When Public Health Becomes Profit over Patients
Public health programs like 340B are designed with a clear and urgent purpose: to improve community health, expand access to care, and protect the most vulnerable among us. Whether it’s ensuring access to lifesaving medications, funding prevention initiatives, or supporting safety-net providers, these programs exist because the private market alone has historically failed to meet the needs of all patients equitably.
Yet increasingly, we are seeing a disturbing shift—public health programs are being leveraged, reshaped, and in some cases outright commandeered to serve as revenue streams for for-profit entities. This public health piracy threatens not only the integrity of these programs, but also the patients they were built to serve.
The Original Intent: Patients First
Programs like 340B, Medicaid, Medicare, and drug pricing initiatives were created to close gaps in care, not to create new profit centers.

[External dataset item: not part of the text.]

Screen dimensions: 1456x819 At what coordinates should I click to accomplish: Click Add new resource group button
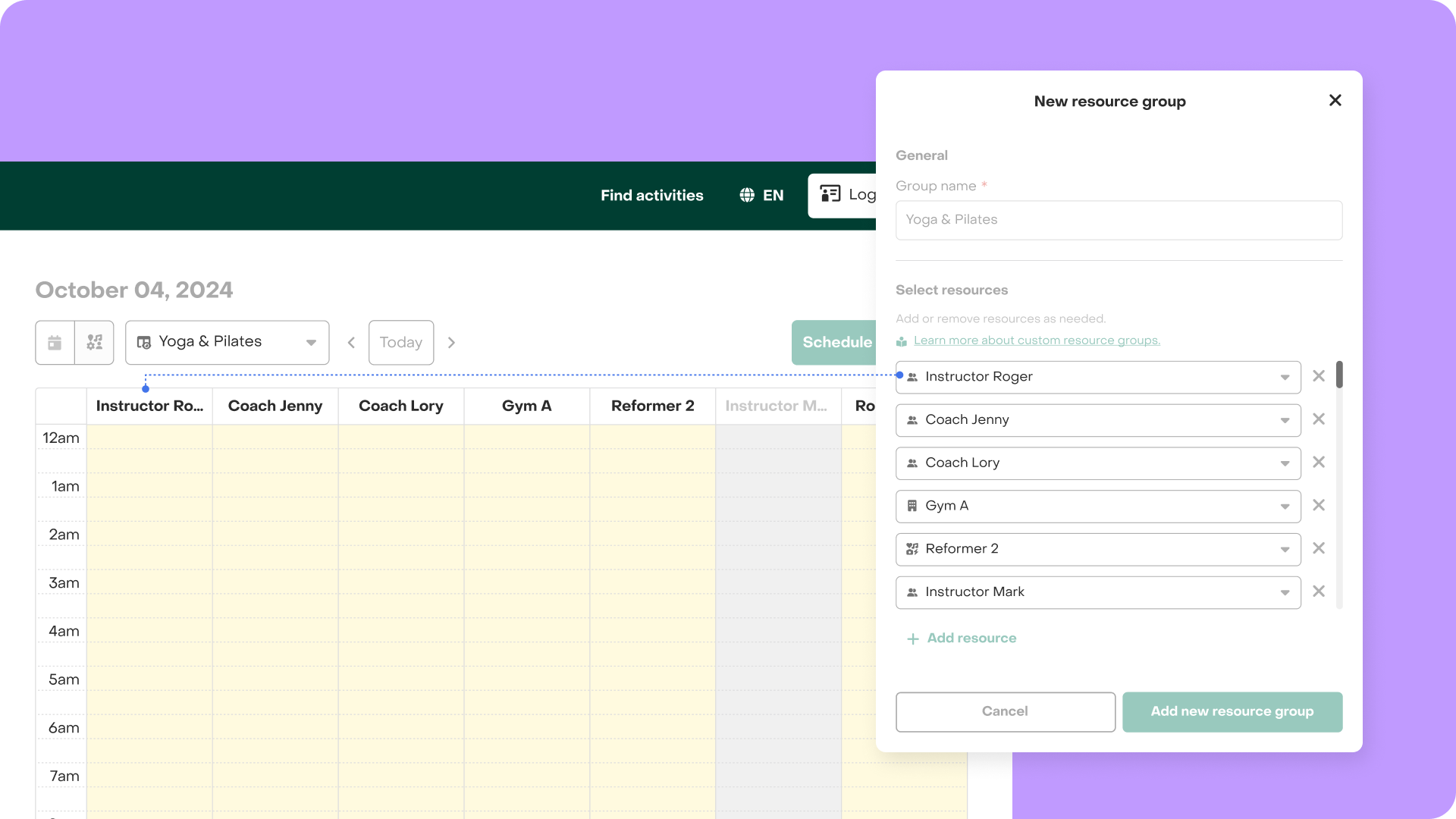(x=1232, y=711)
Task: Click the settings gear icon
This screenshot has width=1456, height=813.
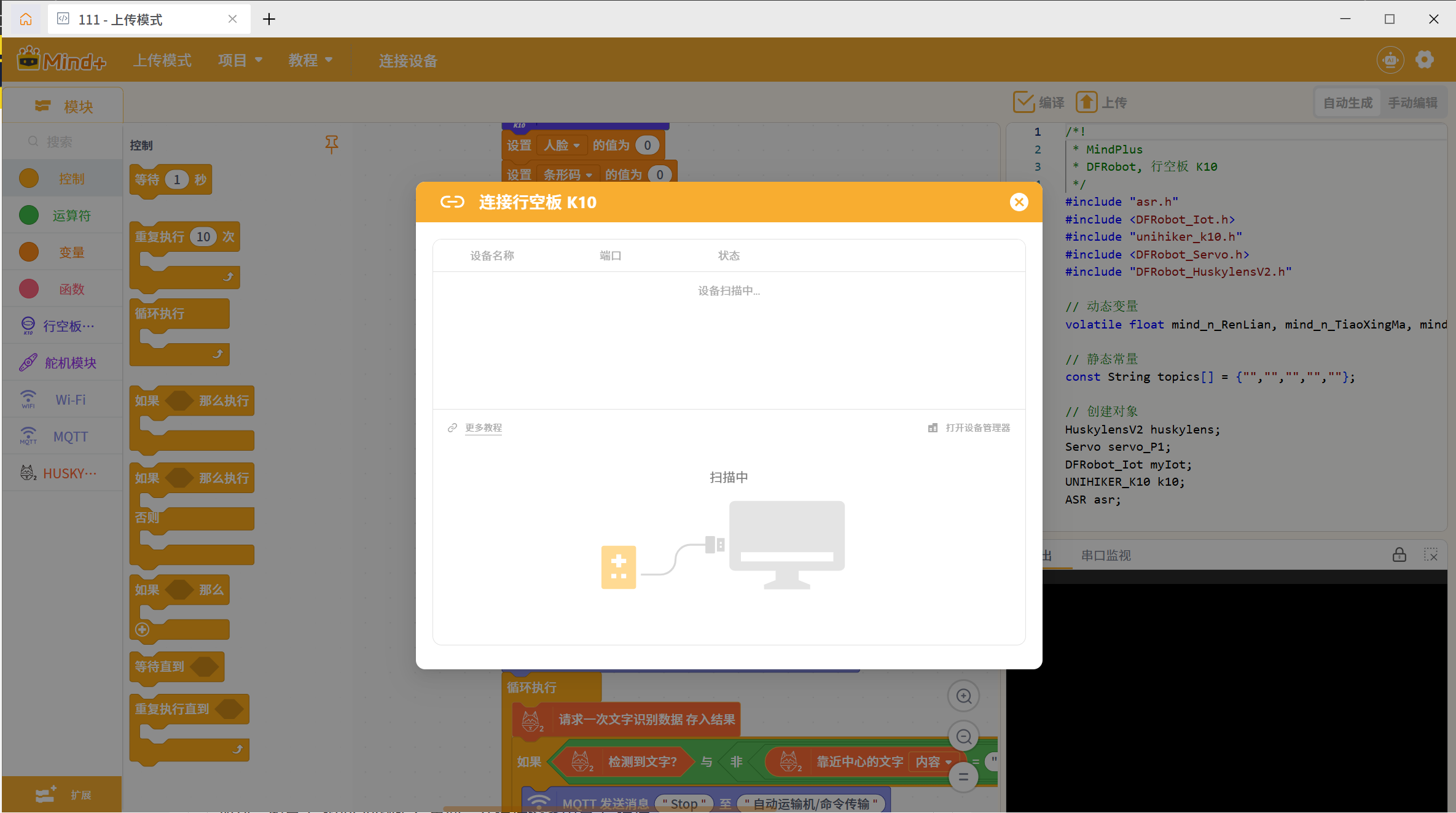Action: tap(1425, 60)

Their structure reflects a social contract: public dollars are invested to achieve public good. That includes expanding access, reducing disparities, and improving outcomes for communities that have long been underserved.

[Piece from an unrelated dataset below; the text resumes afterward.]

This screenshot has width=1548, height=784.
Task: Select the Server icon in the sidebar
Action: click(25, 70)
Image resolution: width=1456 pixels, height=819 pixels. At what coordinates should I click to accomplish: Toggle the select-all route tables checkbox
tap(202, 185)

When these programs are used as vehicles for profit maximization, their core mission becomes diluted. Dollars that should be directed toward patient care, support services, and community health infrastructure are instead diverted into complex financial arrangements, administrative overhead, or shareholder returns.
The Rise of Revenue Optimization Strategies
In recent years, strategies by for-profit entities have emerged that allow them to extract value from public programs in ways that were never intended.
These include:
Exploiting reimbursement structures to maximize margins rather than improve care delivery
Using intermediaries and contract arrangements that obscure where funds are actually going
Shifting focus from patient benefit to financial performance metrics.

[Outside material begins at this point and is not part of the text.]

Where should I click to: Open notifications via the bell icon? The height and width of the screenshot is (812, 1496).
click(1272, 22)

Leveraging regulatory gaps to operate in gray areas without clear accountability
While these strategies may be legal, they raise serious ethical and policy concerns. Legality should not be confused with legitimacy—particularly when public health is at stake.
Evidence from Minnesota’s 340B Reporting Initiative
Minnesota’s 340B Covered Entity Report, established to bring transparency to the program, provides critical insight into how 340B revenues are actually distributed. The findings raise serious concerns:
Significant diversion of funds to middlemen: Payments to contract pharmacies and third-party administrators exceeded $120 million, representing roughly 16–20% of gross 340B revenues.
Negative financial outcomes for true safety-net providers: Approximately 10% of federal grantees reported negative net 340B revenue after paying fees to contract pharmacies and vendors.
Less than 2% of 340B net revenues were allocated to federal grantee entities
Disproportionate gains for large hospital systems: Minnesota providers generated at least $630 million in 340B revenue, with the largest hospital systems capturing the majority of those profits.
These findings illustrate a troubling reality: the 340B program, like many public programs is increasingly functioning as a revenue-generating mechanism for large health systems and corporate intermediaries, rather than a targeted support system for vulnerable patients.
The Impact on Patients and Communities
When public health programs are treated as revenue generators, patients often bear the consequences:
Reduced access to affordable medications or services, despite programs designed to lower costs
Fragmented care delivery, as financial incentives drive decision-making
Erosion of trust in health systems and public institutions
Widening health disparities, particularly for marginalized populations
At its worst, this dynamic creates a system where the appearance of support exists, but the substance fails the test.
The Accountability Gap
One of the biggest challenges is the lack of transparency and accountability in how funds from public programs are used. Without clear reporting requirements or enforceable standards tied to patient benefit, it becomes difficult to ensure that these programs are fulfilling their intended purpose.
Public dollars should come with public accountability. That means:
Defining and measuring “patient benefit” in concrete terms
Requiring transparent reporting on how funds are used
Ensuring oversight mechanisms that prioritize patient outcomes over financial returns
Aligning incentives so that doing well financially requires doing right by patients
Reclaiming the Purpose of Public Health Programs
The solution is not to eliminate partnerships with private entities—these collaborations can be valuable when structured appropriately. But the terms of engagement must be clear: public programs should never be repurposed primarily as revenue engines.
Instead, policymakers, advocates, and stakeholders must work together to:
Recenter programs on patient outcomes and community impact
Close loopholes that enable exploitation
Strengthen guardrails to ensure funds are used as intended
Elevate patient voices in decision-making processes
At a time when public health challenges are growing more complex—from chronic disease to emerging infectious threats—we cannot afford to let mission drift undermine our most important tools.
Public health programs are not commodities. They are commitments—to equity, to access, and to the fundamental belief that health is a public good. Protecting that vision requires vigilance, transparency, and a willingness to confront uncomfortable truths about how these programs are being misused today. Because when public health becomes a profit strategy, it is patients who ultimately pay the price.